Retour sur « Le STO dans le Gard »

QUAND LA FRANCE VENDAIT SA JEUNESSE À L’ALLEMAGNE

Le sigle STO ne dit plus grand chose à la plupart des Français d’aujourd’hui. Seuls les plus anciens se souviennent qu’il signifiait Service du Travail Obligatoire. Et qu’il marqua, avec la complicité de l’État Français dans la déportation des juifs, le sommet de la Collaboration entre le gouvernement du maréchal Pétain et l’Occupant.

C’est une véritable machine de guerre que les Nazis vont édifier pour envoyer, par trains entiers, de jeunes français de vingt ans travailler en Allemagne dans les usines et les fermes à la place des ouvriers enrôlés dans l’armée et expédiés dans toute l‘Europe pour dominer les pays conquis (de la France à l’Ukraine, de la Pologne à la Grèce).

L’Etat Français édicte une série de lois pour permettre la réquisition, par les forces de l’ordre au besoin, d’un nombre de plus en plus grand de travailleurs. En trois ans, ce sont trois millions de français qui furent mis au service de l’économie allemande. De gré ou de force.

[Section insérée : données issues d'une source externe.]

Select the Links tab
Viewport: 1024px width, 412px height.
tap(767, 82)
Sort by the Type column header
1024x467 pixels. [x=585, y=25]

On assiste alors à une véritable escalade juridique de lois et décrets qui légalisent le pillage des forces économiques françaises. Au début, en 1942, on fait appel à des volontaires, et il se trouve quelques dizaines de milliers de chômeurs français, pour aller travailler en Allemagne, où ils découvrent des conditions de travail qui n’avaient rien à voir avec ce qui était annoncé.

Puis, comme l’appel au Volontariat ne produit pas assez d’engagements, une loi va instituer un Échange : pour trois français partis travailler outre-Rhin, un prisonnier reviendra au pays (dans les stalags il y a plus d’un million de soldats capturés en 1940 pendant l’Offensive allemande). Cette politique baptisée Relève échoue à son tour, et ce d’autant plus que les Allemands ne renvoient pas autant de prisonniers que promis.

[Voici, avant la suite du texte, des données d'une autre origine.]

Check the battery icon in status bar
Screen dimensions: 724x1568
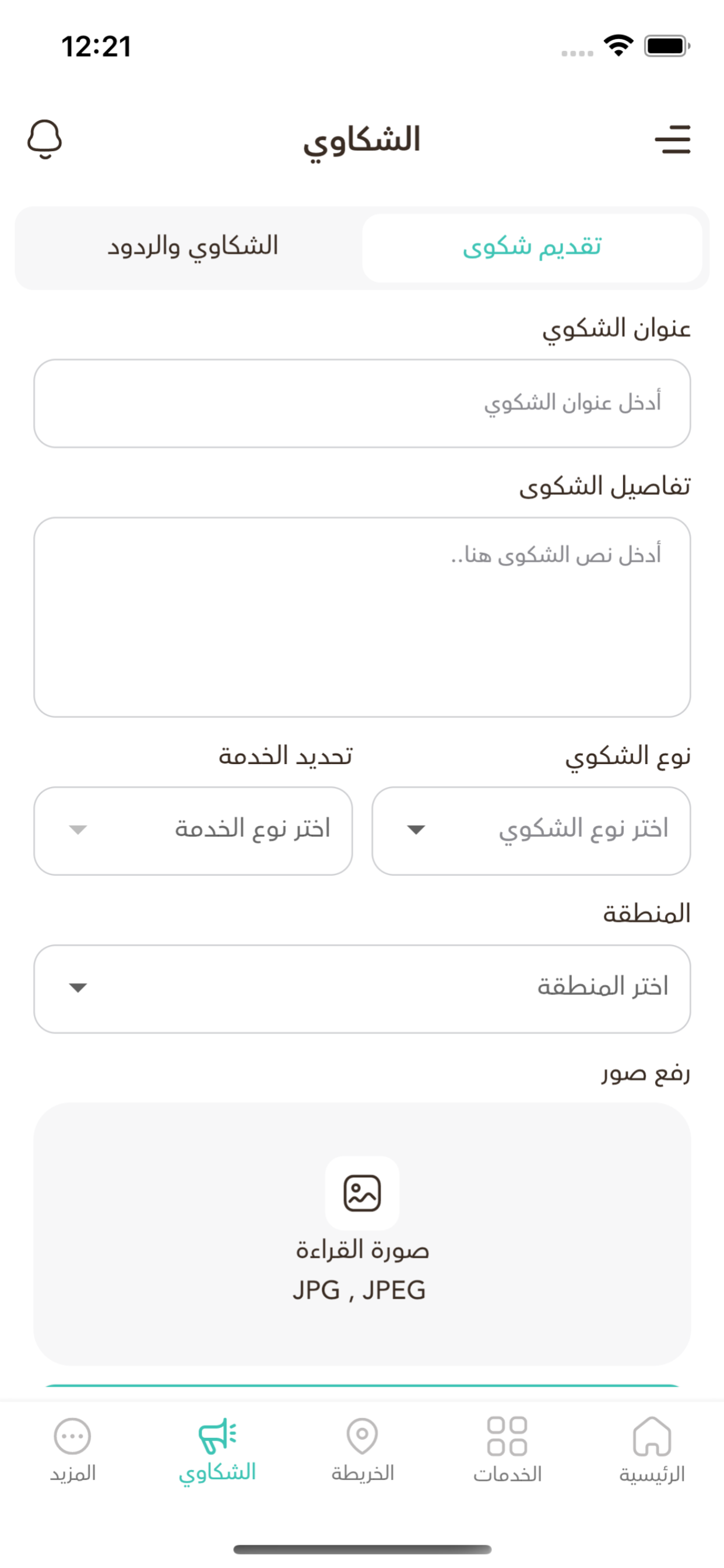tap(667, 46)
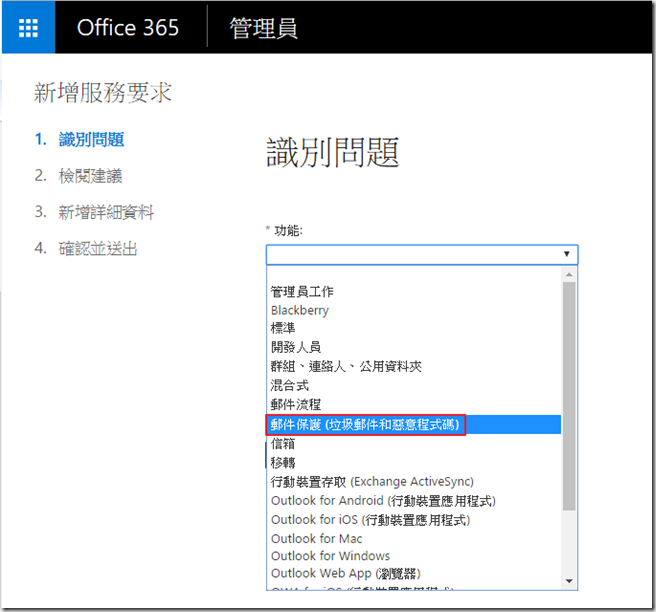The image size is (656, 612).
Task: Click the dropdown list scroll down arrow
Action: point(569,581)
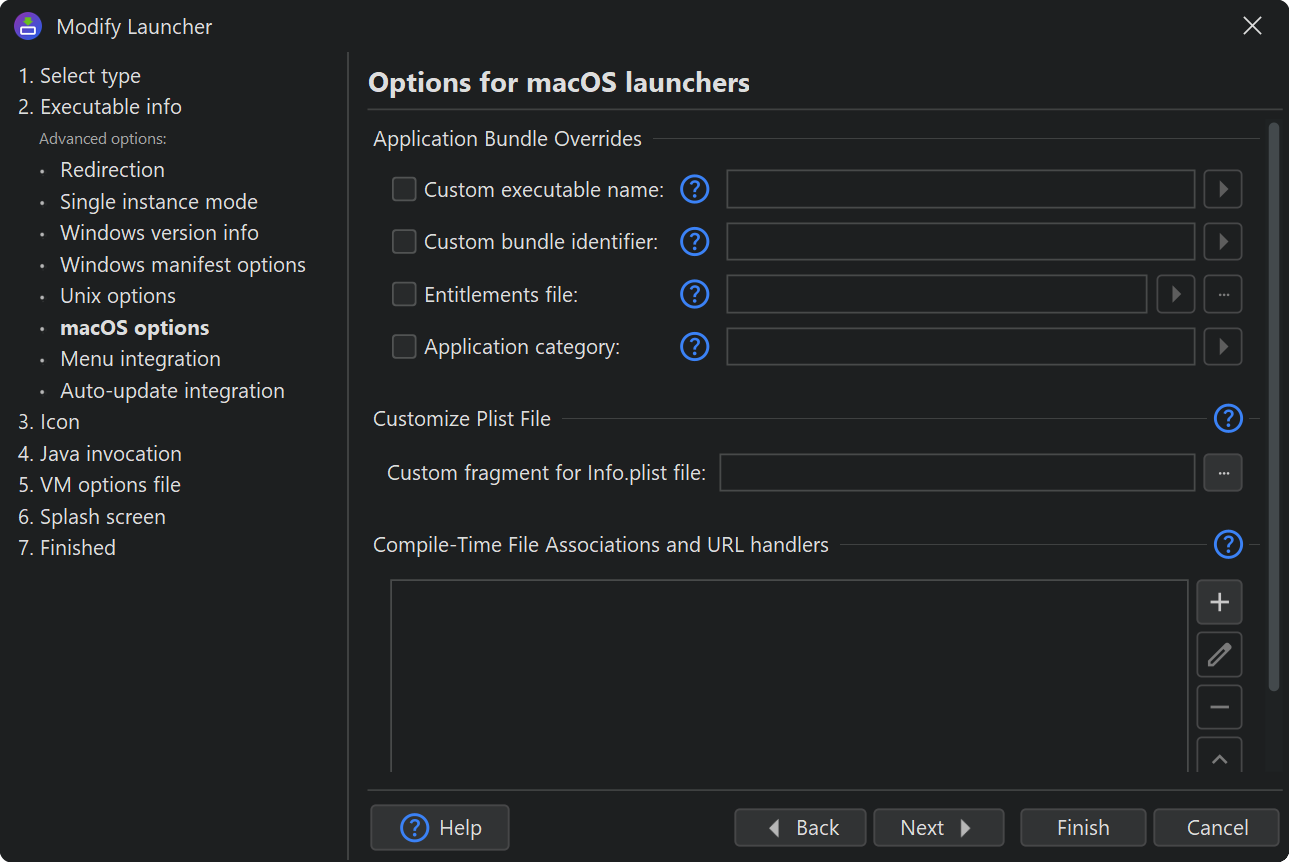
Task: Remove association using the minus button
Action: (1219, 708)
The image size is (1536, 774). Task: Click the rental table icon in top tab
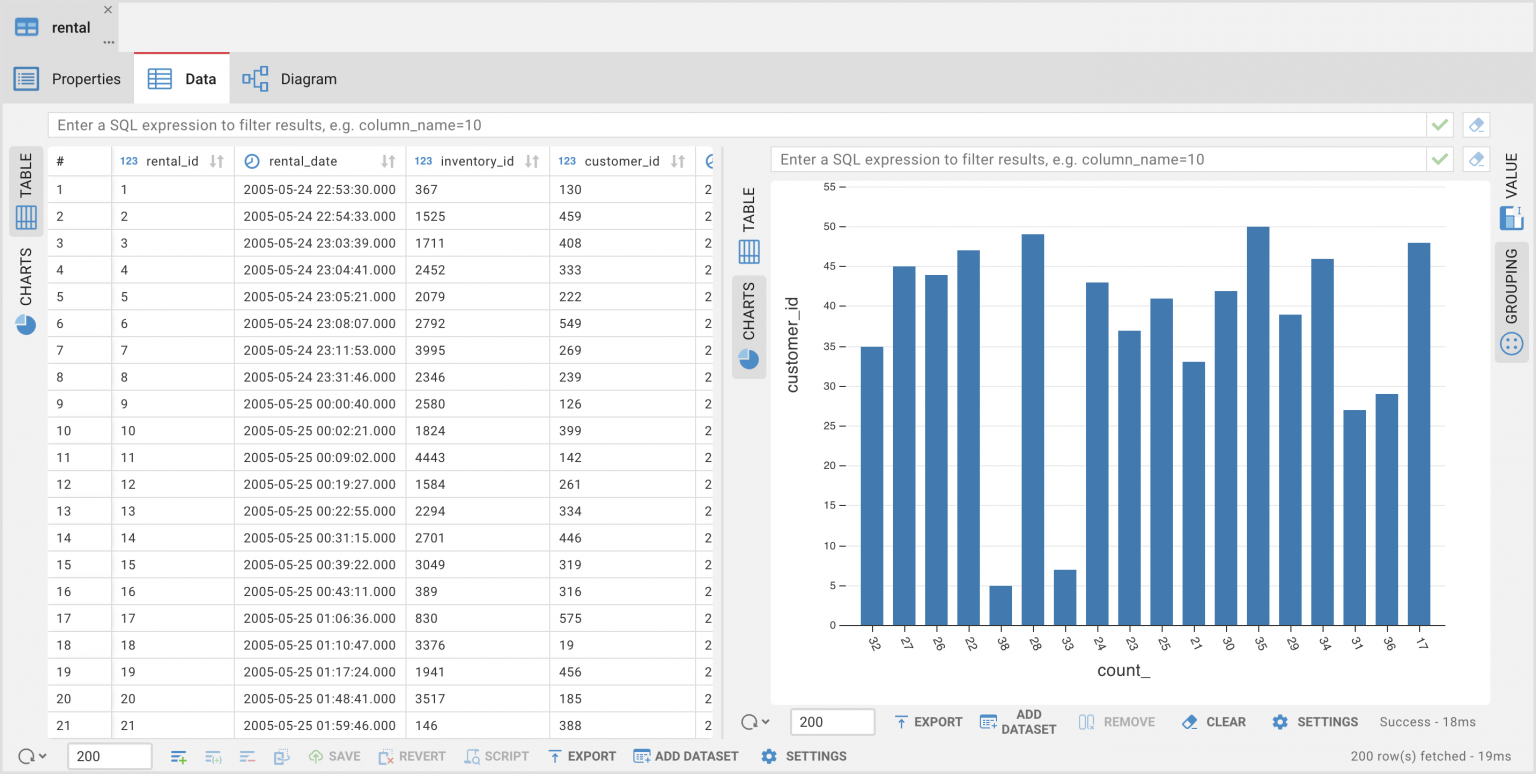[x=27, y=28]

C’est alors que le ministre nazi de la main d’œuvre, Fritz Sauckel, pousse le gouvernement de Pétain à voter la loi instituant le STO dans la Zone Occupée. Et c’est Laval qui l’étend à la Zone Sud. On est en février 1943. Un recensement a lieu. Les gendarmes viennent réquisitionner ceux qui ne se présentent pas aux convocations. Dès le mois de mars des convois de trains emportent en Allemagne par milliers des Français dans la fleur de l’âge. Au début, il y a des exemptions : les agriculteurs, les mineurs de fonds, les étudiants, les infirmes. Mais bien vite Sauckel réclame des contingents de plus en plus nombreux. Les sursis universitaires sont annulés, les mineurs sont arrêtés à la sortie de la mine, les infirmes sont expédiés sans ménagement par des médecins français complaisants (tel Paul Anvesio, ancien curé du Grau-du-Roi, que ses pieds-bots n’ont pas soustrait au coup de filet). Les jeunes garçons enrôlés par la force vécurent en tant que déportés du travail un esclavage de masse exposés au froid, à l’insalubrité et à la faim.

Mireille Justamond, membre de l’Académie de Lascours a présenté les fruits de ses recherches devant une audience venue nombreuse à « La Salle » à Pont Saint-Esprit. L’historienne, sensibilisée par son père et son cousin, arrêtés au sortir de la mine et déportés du travail à Breslau (de juillet 1943 à mai 1945) a su retracer avec rigueur et précision, et avec tout autant d’émotion, la mise en place implacable de cette Contrainte invraisemblable.